**Reading text**

····················

Councillors slam council’s construction record and lack of affordable housing

Oisín McGovern

Due to a lack of affordable housing in Mayo, many young couples are considering leaving their jobs or are unable to take up employment, according to councillors at a special housing meeting of Mayo County Council.  The lack of affordable houses for couples on average incomes was one of several housing  issues raised during the meeting, which ran for nearly two-and-a-half hours.  
The seriousness of the housing situation was underlined by the decision to convene another special council meeting on housing in September.
Despite the insistence by Cathaoirleach Cllr Richard Finn that such meetings only be convened in exceptional circumstances, a motion by Independent Cllr Michael Kilcoyne to arrange another meeting on the topic received unanimous support from the other councillors.
Cllr Christy Hyland told the meeting that one constituent had asked him if he would be considered for social housing if he left his job.
The Westport-based councillor said: “Isn’t it a sad state of affairs? This man is in a good job… but to be asked a question like that…. And there are many couples asking that question. There’s seriously something wrong that people are seriously thinking of leaving their employment in my area to get a roof over their heads.”
The Independent councillor also claimed that people who had been offered jobs in Westport were refusing to take them up due to a lack of housing in the area.
“The affordable scheme that was announced two weeks ago, that’s no good to the couple [earning] between €30,000 to €50,000. What planet is the department living on?” he added.
Fellow Westport councillor Peter Flynn said that people who were earning between €25,000 and €30,000 and did not qualify for social housing had been ‘completely forgotten about’.

Cllr Flynn went on to describe Mayo County Council’s record on new-housing construction over the past five years as ‘abysmal’,
The Fine Gael councillor was reacting to figures that revealed that the council had delivered a total of 160 houses since 2016 – an average of 32 houses per year.
He described the figure as ‘unacceptable’ given that housing was managed by seven different council offices and received €6 million in annual funding.
“People wonder why councils are losing more power; I can see why Government are taking the easy option and centralising all of this. If we don’t up our game, sadly, I can see housing being taken away from us,” he added.
Cllr Flynn also echoed Cllr Kilcoyne’s query as to why Mayo County Council had not applied for a Government-sponsored Serviced Site Fund for affordable housing when it was introduced in 2018.

Criteria blamed
Simon Shevlin from the council’s housing department said that the local authority had not been allowed to apply for the scheme, as Mayo did not meet the criteria applied by the Department of Housing.
Mr Shevlin said an application for the scheme was currently being prepared for a new housing development in Westport.
Responding to another query from Cllr Kilcoyne, Mr Shevlin clarified that 79 loans under Rebuilding Ireland had been approved by the council, while 45 were refused, from 2018 to 2021. This figure contradicts a figure given to the Dáil by Minister for Housing Darragh O’Brien that Mayo County Council had refused 79 loans approved only 45.
Mr Shevlin cited the 59-week long application process as one of the reasons for the slow delivery on housing in the previous years.
He also stated that 78 houses were currently ‘on site’ with another 217 at various stages in the construction process.

····················

**Work instructions**
(a) List every councillor whom the housing article names.
(b) Duplicate everything in the housing article from "Due to a lack of affordable" down to "housing in September.".
You will not need the data that comes after the housing article.

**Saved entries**
····················

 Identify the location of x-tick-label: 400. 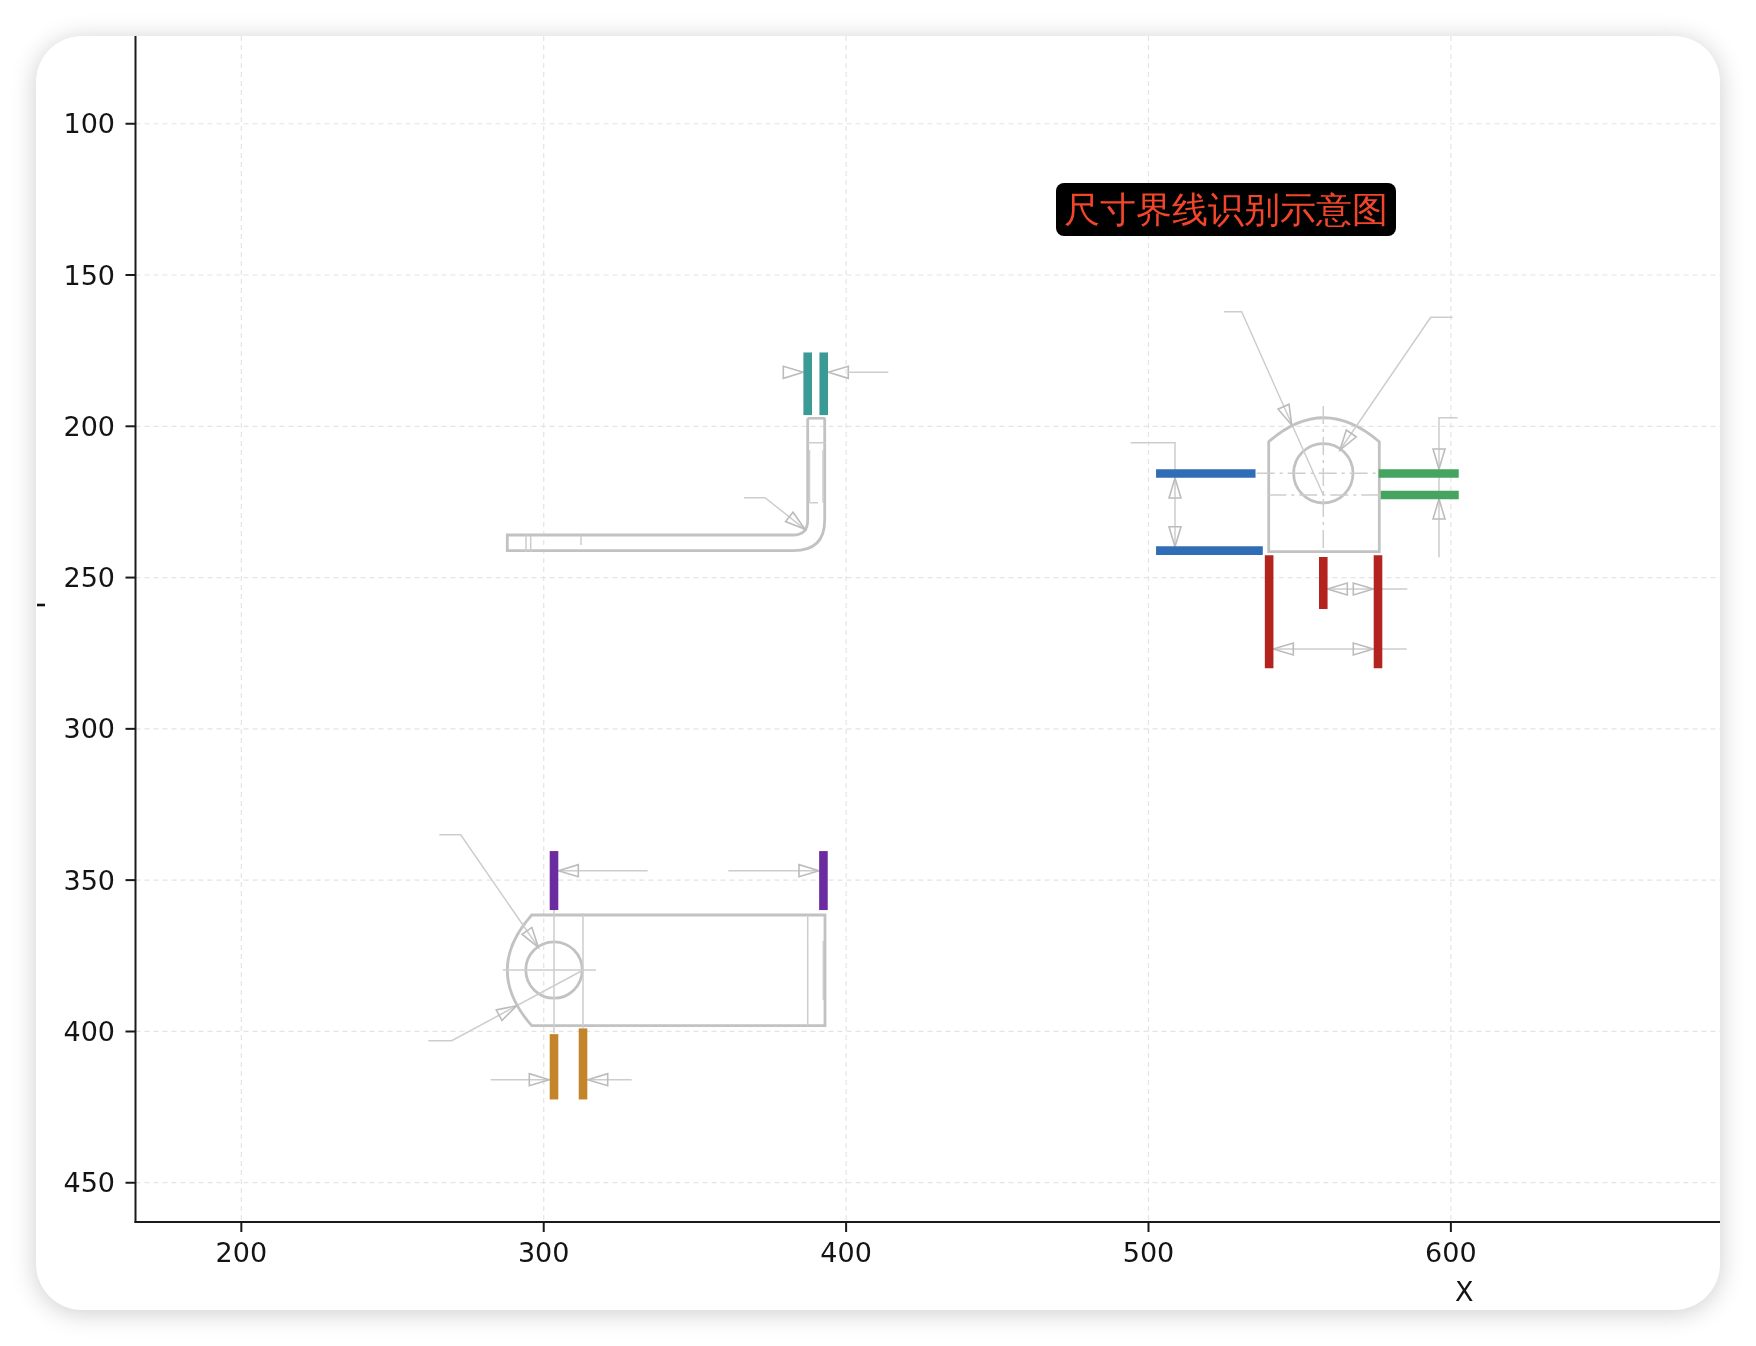
(846, 1252).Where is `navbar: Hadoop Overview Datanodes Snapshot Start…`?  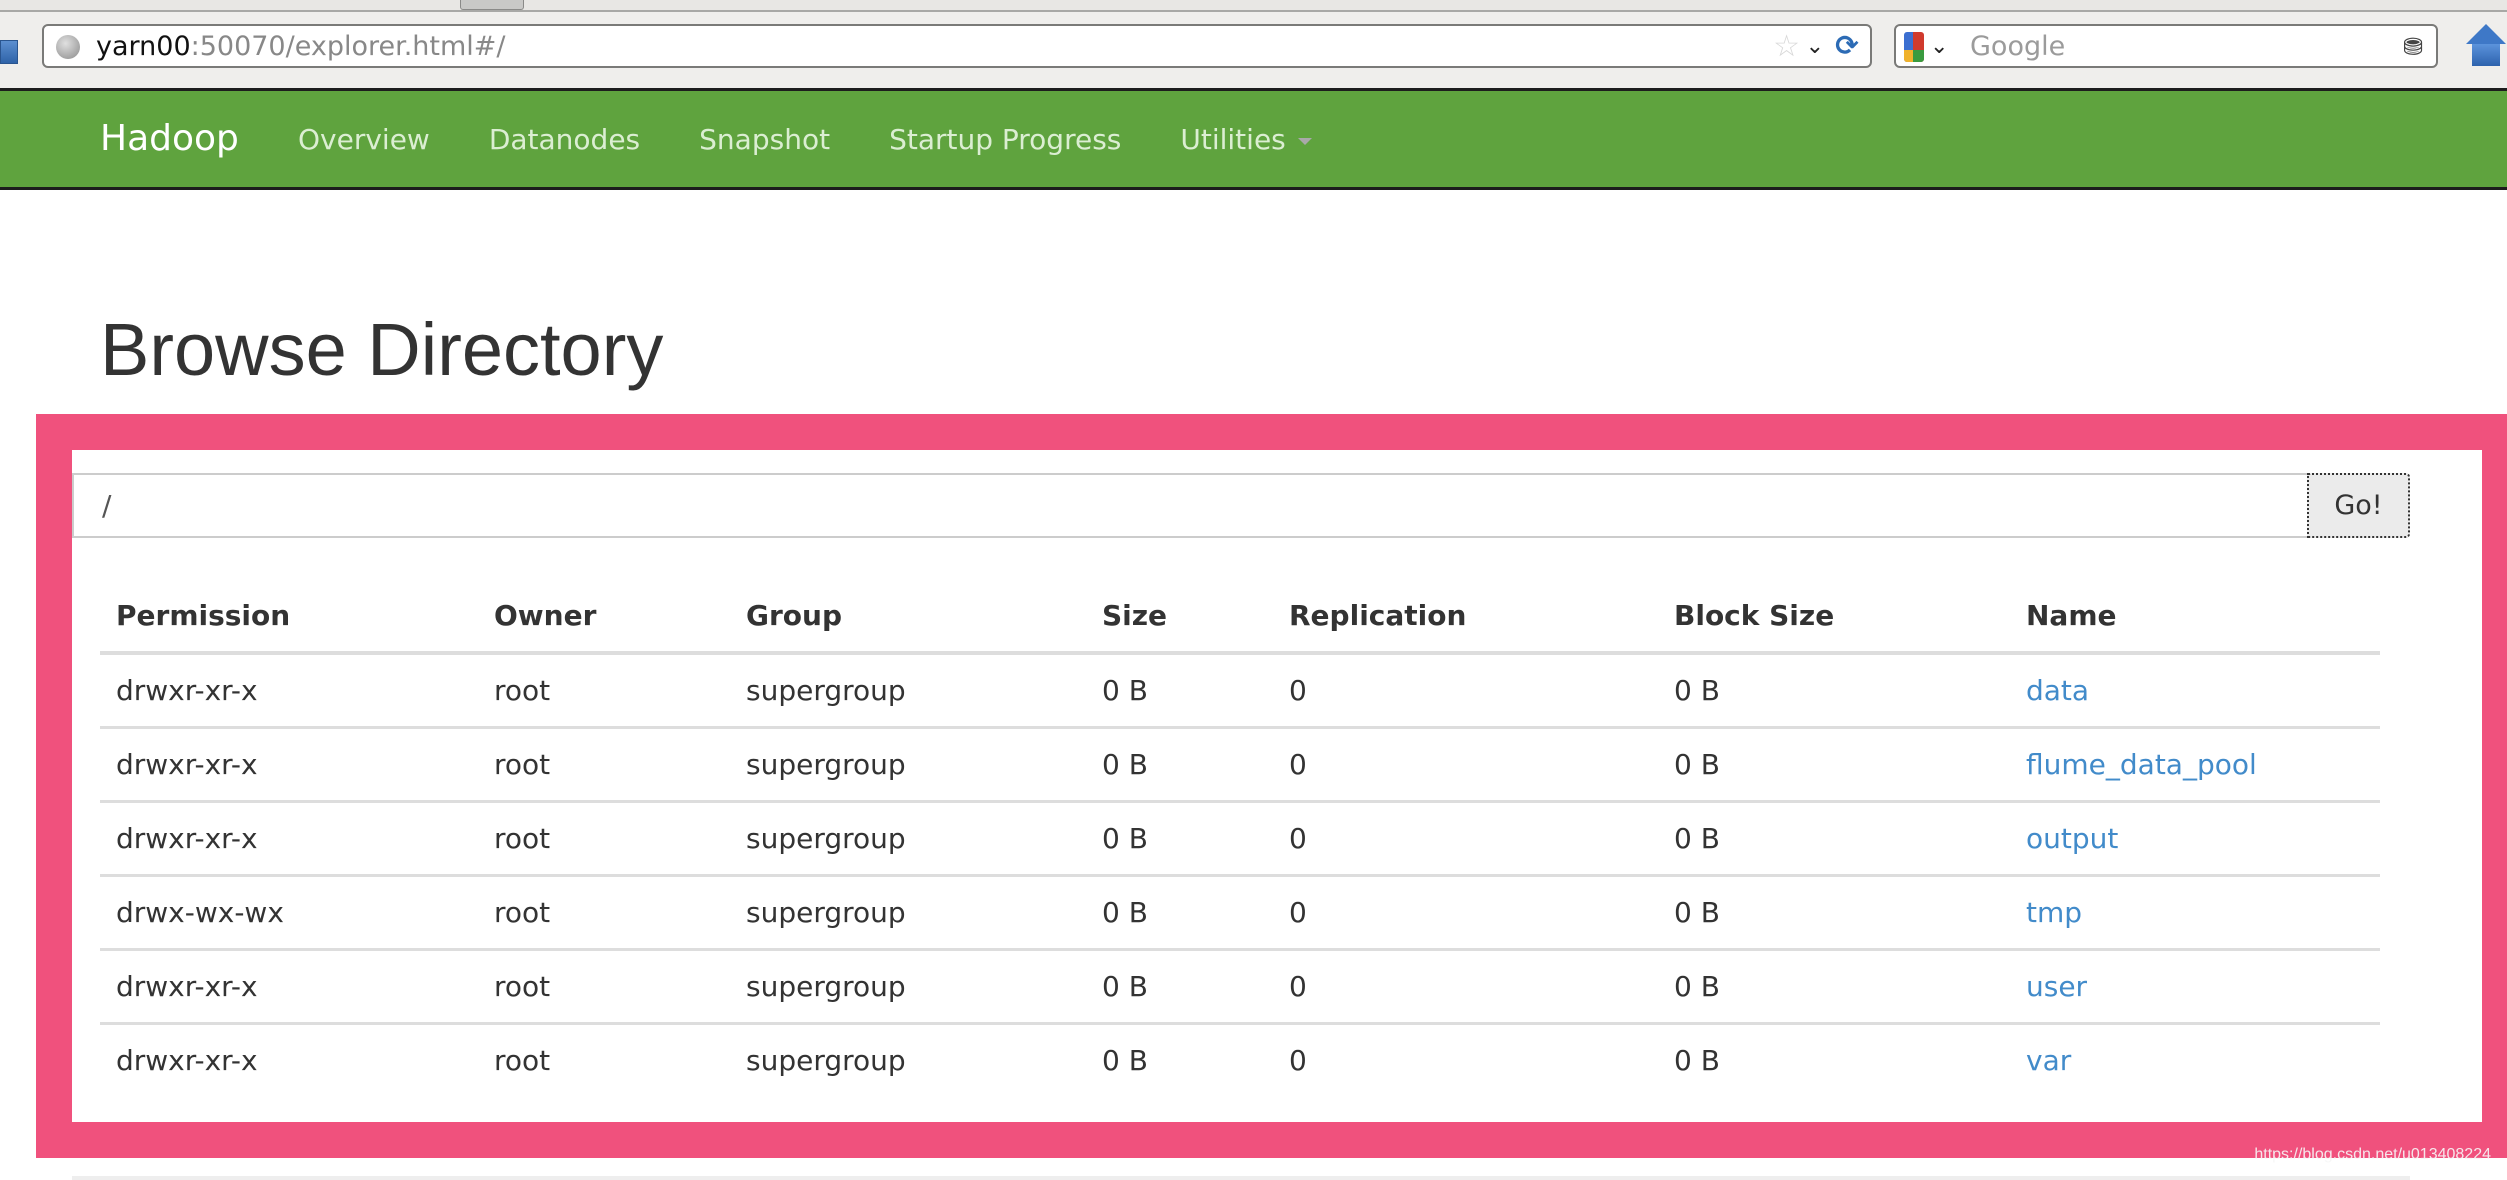
navbar: Hadoop Overview Datanodes Snapshot Start… is located at coordinates (1254, 139).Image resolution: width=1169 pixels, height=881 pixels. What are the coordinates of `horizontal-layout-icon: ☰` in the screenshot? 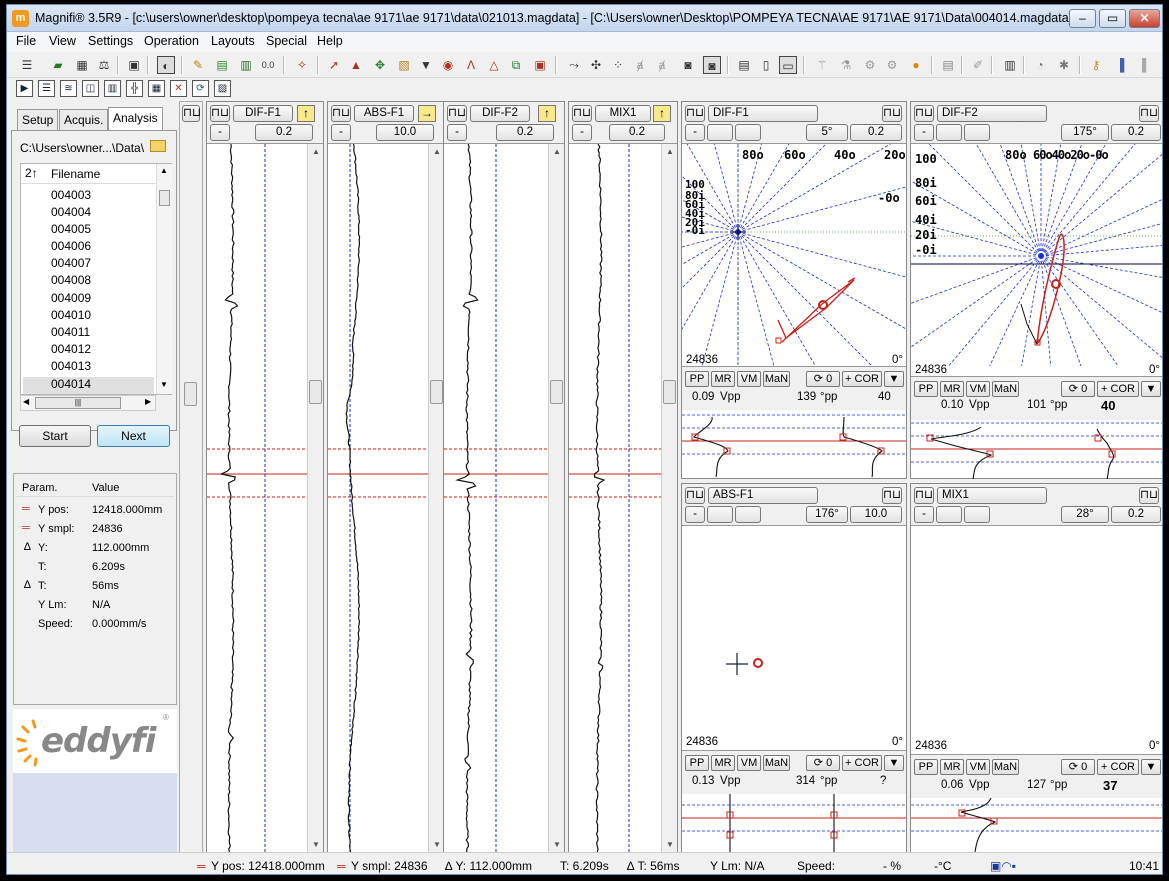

····················

**Answers given**
(a) Richard Finn, Michael Kilcoyne, Christy Hyland, Peter Flynn

(b)
Due to a lack of affordable housing in Mayo, many young couples are considering leaving their jobs or are unable to take up employment, according to councillors at a special housing meeting of Mayo County Council.  The lack of affordable houses for couples on average incomes was one of several housing  issues raised during the meeting, which ran for nearly two-and-a-half hours.  
The seriousness of the housing situation was underlined by the decision to convene another special council meeting on housing in September.